• [Exercise objective]:
Where does the string "options" appear? Copy every line of the entries below that holds it.

• [Records]:

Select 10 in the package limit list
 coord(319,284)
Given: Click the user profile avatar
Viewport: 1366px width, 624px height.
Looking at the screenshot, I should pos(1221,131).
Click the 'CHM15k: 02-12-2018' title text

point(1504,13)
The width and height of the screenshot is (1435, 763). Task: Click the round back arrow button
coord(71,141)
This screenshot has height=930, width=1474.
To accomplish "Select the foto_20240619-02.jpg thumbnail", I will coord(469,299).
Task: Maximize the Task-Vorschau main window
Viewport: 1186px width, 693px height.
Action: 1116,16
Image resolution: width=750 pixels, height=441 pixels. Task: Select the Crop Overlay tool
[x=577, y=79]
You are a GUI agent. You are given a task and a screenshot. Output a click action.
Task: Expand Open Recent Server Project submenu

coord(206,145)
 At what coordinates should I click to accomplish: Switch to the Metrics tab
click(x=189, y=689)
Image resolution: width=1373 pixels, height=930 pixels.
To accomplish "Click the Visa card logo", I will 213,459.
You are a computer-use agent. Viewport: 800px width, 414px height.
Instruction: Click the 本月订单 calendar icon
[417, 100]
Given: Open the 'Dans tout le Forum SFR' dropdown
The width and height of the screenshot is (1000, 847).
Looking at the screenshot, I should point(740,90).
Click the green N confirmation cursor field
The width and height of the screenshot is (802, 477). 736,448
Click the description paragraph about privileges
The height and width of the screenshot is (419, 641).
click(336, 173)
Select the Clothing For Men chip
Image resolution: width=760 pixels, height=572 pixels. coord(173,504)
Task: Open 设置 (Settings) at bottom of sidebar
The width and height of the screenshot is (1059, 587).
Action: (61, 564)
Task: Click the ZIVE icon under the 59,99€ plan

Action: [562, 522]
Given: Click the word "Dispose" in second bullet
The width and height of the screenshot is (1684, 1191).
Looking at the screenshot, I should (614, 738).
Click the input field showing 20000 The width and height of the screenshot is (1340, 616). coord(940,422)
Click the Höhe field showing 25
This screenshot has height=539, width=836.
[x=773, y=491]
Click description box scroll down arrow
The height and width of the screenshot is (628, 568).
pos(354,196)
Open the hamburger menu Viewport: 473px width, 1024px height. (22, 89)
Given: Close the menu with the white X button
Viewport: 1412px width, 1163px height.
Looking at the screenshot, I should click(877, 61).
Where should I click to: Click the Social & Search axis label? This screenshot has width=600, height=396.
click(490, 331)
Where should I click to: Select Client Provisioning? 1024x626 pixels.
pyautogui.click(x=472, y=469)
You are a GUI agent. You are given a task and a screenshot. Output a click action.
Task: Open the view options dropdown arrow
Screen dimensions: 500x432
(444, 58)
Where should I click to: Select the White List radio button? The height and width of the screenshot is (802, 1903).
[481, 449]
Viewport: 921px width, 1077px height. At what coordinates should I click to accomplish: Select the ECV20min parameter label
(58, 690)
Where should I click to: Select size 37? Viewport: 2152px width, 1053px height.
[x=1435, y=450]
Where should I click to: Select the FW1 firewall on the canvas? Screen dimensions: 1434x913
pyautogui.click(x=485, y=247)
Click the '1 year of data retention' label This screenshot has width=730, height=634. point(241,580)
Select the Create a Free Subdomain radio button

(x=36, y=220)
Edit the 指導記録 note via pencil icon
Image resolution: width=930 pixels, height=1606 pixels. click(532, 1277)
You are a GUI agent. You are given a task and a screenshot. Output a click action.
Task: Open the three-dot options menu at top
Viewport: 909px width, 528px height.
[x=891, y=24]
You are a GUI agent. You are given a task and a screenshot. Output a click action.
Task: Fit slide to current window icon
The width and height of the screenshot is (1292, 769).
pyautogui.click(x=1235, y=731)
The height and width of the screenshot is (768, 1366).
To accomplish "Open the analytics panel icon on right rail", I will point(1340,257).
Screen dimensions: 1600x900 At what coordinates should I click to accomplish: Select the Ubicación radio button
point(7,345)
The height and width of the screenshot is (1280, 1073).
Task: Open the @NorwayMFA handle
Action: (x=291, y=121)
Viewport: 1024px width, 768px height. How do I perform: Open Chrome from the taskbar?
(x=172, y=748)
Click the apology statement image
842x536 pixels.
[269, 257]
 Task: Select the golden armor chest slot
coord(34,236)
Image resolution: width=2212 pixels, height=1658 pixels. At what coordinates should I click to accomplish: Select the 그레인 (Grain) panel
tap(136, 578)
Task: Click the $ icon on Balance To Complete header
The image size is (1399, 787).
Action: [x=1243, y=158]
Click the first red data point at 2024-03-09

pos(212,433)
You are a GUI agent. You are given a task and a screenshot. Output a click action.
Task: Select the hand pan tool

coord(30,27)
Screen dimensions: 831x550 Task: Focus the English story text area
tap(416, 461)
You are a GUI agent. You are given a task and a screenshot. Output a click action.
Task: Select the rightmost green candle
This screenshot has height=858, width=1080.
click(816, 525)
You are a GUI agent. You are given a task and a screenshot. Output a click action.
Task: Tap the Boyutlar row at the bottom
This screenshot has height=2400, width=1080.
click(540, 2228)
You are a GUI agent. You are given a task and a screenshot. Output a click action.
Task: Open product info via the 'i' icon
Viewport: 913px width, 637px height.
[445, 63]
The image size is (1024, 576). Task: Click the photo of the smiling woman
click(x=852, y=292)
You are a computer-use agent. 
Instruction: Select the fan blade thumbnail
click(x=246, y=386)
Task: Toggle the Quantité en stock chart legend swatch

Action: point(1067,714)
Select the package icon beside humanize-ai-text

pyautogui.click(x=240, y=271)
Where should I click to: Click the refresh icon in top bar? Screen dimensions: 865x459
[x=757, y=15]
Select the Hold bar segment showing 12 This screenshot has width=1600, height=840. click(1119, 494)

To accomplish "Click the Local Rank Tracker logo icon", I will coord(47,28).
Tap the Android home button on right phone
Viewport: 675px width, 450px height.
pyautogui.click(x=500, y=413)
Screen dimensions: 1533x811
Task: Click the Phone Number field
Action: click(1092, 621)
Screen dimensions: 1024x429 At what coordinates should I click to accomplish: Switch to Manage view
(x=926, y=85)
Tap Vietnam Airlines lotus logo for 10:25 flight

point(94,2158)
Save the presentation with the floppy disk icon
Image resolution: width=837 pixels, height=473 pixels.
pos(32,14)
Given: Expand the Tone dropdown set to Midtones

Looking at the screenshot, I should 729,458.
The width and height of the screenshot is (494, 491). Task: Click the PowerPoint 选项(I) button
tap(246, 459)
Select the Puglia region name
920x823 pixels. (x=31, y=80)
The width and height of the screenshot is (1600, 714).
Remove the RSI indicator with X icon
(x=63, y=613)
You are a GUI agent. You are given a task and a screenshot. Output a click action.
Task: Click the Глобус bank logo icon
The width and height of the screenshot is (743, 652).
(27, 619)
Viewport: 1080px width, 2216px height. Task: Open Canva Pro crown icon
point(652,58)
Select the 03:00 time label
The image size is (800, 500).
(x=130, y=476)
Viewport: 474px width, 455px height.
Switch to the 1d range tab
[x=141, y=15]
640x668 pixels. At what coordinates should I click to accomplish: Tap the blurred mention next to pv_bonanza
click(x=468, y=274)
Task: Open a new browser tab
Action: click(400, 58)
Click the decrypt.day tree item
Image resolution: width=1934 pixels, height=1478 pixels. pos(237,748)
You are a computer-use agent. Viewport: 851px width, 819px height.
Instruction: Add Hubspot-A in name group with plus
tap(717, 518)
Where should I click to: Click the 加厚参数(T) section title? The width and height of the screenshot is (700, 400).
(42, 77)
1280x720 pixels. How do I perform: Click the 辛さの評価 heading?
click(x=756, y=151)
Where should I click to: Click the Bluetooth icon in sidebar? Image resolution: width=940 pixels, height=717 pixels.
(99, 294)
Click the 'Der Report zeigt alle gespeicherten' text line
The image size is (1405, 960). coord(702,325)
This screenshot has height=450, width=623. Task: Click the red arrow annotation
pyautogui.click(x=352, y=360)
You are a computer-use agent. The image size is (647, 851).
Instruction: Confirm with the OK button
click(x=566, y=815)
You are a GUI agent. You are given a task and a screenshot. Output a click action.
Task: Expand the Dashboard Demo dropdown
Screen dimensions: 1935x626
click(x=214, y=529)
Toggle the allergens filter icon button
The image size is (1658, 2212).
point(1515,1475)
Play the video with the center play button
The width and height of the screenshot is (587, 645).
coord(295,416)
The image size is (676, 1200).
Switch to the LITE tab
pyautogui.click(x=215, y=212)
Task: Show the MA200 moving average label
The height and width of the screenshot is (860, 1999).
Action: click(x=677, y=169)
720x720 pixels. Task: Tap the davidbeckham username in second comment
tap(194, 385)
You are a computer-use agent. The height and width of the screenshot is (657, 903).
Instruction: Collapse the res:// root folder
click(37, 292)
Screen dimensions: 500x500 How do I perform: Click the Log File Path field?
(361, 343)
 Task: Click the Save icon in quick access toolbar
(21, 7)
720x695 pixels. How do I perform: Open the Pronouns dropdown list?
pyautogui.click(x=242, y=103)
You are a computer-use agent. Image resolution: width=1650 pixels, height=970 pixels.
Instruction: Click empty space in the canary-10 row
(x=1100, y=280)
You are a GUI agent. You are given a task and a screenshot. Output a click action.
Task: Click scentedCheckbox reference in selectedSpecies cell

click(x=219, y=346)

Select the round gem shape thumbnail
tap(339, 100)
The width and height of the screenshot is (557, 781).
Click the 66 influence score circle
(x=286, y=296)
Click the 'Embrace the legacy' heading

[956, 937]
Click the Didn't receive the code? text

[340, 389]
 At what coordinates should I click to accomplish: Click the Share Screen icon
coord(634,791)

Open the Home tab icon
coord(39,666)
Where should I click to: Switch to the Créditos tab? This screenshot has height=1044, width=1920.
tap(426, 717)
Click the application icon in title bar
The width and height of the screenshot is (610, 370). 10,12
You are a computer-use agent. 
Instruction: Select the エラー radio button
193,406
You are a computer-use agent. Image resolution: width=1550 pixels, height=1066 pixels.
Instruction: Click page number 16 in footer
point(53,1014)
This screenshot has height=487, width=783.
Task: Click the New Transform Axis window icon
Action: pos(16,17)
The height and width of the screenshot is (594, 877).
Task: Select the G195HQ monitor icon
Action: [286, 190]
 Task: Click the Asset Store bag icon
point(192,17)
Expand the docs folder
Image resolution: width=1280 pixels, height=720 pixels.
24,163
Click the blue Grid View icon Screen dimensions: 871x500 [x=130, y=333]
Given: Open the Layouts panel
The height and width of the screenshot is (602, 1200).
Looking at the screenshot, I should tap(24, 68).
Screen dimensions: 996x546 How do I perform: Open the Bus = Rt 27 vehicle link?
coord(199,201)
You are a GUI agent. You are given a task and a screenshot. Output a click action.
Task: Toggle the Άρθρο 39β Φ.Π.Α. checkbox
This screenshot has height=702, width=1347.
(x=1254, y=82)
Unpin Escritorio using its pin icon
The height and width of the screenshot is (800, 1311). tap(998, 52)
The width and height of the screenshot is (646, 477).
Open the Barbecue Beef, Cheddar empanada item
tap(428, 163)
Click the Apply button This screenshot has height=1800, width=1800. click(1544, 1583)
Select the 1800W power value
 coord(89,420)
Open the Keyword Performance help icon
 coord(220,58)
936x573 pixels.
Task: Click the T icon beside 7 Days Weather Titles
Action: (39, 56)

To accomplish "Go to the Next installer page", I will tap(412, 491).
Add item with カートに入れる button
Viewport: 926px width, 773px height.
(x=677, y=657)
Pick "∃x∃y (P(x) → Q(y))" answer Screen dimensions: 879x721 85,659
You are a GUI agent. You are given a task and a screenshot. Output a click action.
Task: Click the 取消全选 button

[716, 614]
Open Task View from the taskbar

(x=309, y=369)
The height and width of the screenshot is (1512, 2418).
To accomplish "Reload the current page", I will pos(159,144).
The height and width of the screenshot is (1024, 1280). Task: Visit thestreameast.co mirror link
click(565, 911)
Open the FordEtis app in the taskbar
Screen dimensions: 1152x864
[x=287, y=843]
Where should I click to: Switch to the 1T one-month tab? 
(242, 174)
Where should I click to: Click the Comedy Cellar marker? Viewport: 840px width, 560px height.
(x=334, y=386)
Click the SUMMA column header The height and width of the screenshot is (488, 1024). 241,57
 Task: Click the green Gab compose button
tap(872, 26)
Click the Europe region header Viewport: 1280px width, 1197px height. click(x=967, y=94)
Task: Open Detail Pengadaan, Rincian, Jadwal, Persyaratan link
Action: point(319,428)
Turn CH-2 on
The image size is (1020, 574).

• [The answer]:
Task: Open the view options dropdown arrow
Task: Open the three-dot options menu at top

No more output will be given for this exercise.